| GOAL OF THE EXERCISE |
Copy out all lines from the entries below in which "will" occurs.

| MATERIAL PROVIDED |
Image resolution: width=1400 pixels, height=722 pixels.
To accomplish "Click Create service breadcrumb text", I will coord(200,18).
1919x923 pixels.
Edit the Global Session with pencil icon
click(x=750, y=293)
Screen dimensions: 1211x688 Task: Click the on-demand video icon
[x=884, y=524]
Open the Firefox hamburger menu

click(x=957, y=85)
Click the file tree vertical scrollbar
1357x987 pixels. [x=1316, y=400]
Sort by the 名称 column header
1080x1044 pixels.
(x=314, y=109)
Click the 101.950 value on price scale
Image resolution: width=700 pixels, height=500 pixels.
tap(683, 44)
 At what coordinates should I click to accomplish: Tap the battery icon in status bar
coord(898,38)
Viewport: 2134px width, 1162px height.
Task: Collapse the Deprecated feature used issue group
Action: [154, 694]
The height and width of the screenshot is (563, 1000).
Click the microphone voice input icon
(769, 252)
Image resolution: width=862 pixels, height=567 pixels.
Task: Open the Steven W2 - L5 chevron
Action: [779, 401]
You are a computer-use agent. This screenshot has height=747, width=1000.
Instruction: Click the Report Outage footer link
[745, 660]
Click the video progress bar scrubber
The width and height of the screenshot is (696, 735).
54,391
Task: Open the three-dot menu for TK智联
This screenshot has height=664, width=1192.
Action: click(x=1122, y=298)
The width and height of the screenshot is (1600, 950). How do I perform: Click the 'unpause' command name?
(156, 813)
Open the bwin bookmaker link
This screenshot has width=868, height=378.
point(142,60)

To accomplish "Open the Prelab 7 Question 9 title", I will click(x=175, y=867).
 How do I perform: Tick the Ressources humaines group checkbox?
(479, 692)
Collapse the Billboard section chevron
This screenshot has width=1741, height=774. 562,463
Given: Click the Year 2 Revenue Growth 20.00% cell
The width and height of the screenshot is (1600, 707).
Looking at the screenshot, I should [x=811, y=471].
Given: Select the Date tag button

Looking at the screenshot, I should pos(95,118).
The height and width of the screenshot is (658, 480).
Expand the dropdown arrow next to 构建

| REPLY |
To accomplish "Click Create service breadcrumb text", I will coord(200,18).
To accomplish "Open the Prelab 7 Question 9 title", I will click(x=175, y=867).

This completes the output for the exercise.